В это время вошел Егор спросить, в котором часу будить его. Райский махнул ему рукой, чтоб оставил его, сказав, что будить не надо, что он встанет сам, а может быть, и вовсе не ляжет, потому что у него много "дела".
Егор за ужином пересказал это девушкам, прибавив, что барин собирается, должно быть, опять "чудить" ночью, как бывало в начале осени.
- Это очень занятно, - заключил он, - жалко, а иной раз и страшно станет! Райский написал под эпиграфом:
Потом подумал, прошелся раза три по комнате и вдруг сел и начал писать.

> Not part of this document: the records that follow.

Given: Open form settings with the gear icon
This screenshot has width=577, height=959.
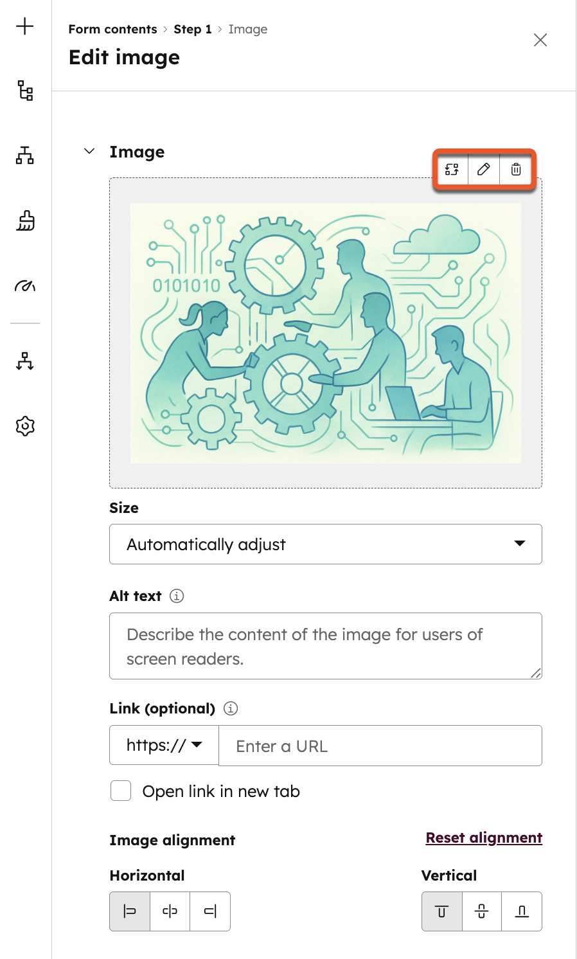Looking at the screenshot, I should click(x=24, y=426).
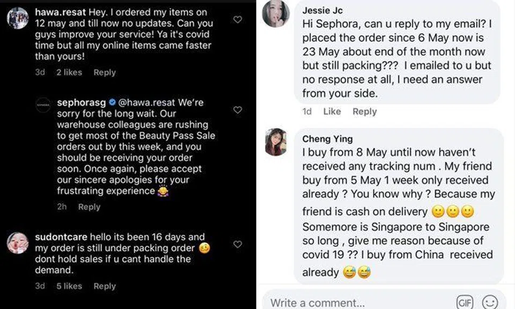Reply to hawa.resat's comment
The image size is (515, 309).
pyautogui.click(x=105, y=72)
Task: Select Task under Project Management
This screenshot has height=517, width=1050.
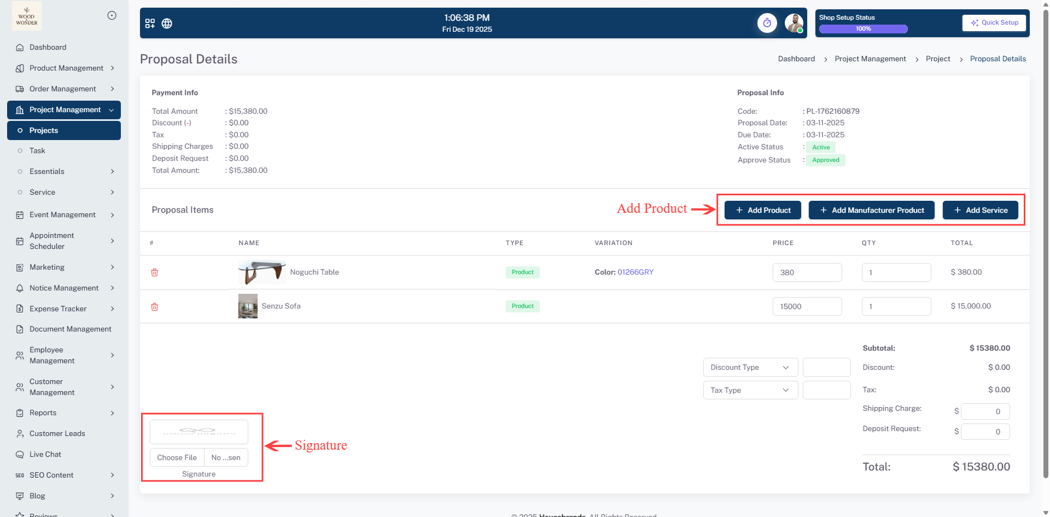Action: (37, 151)
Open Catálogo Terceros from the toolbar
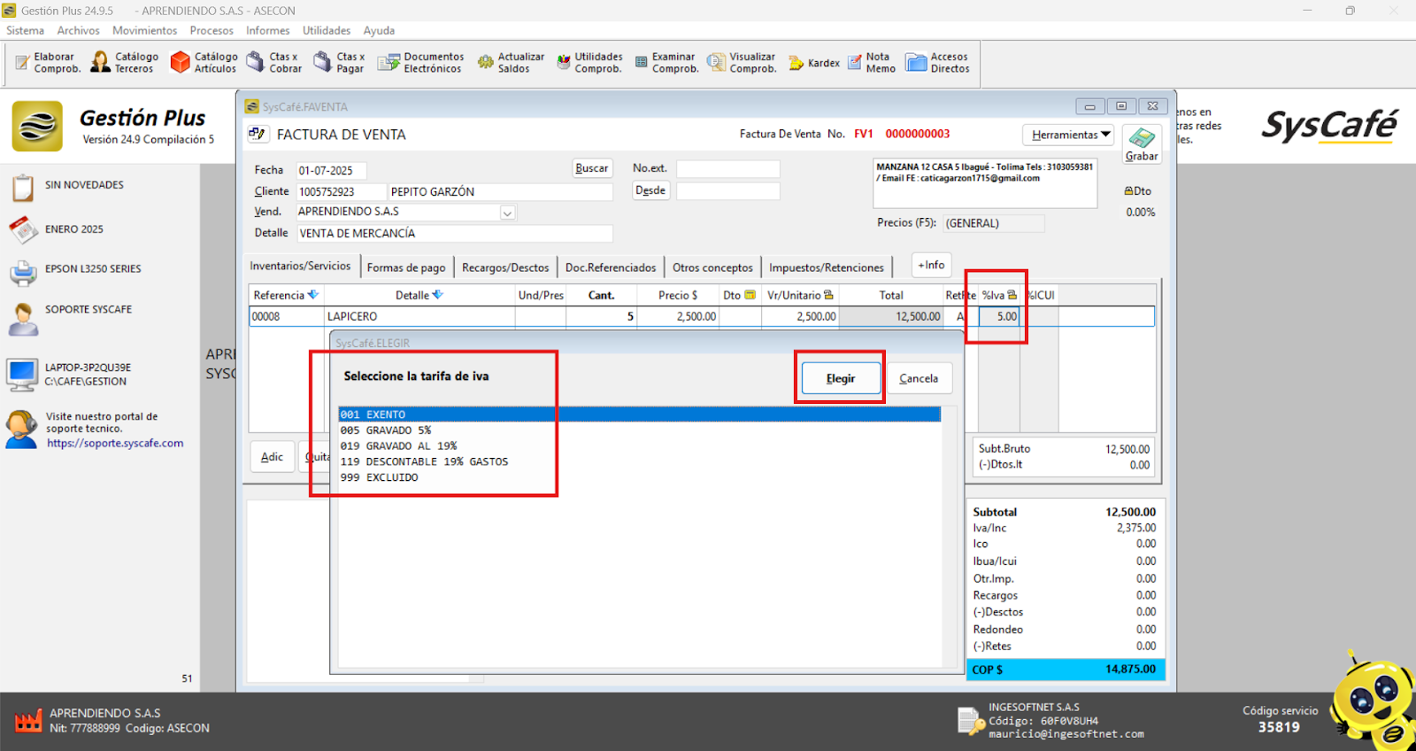 click(x=125, y=63)
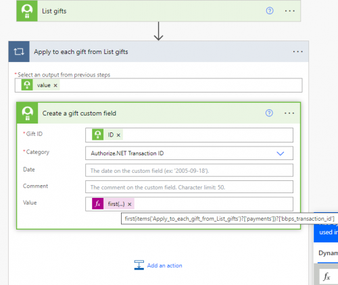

"Женщины! вами вдохновлен этот труд, - проворно писал он, - вам и посвящается! Примите благосклонно. Если его встретит вражда, лукавые толки, недоразумения - вы поймете и оцените, что водило моими чувствами, моей фантазией и пером! Отдаю и свое создание, и себя самого под вашу могущественную защиту и покровительство! От вас только и ожидаю... "наград" - написал он и, зачеркнув, поставил: "снисхождения".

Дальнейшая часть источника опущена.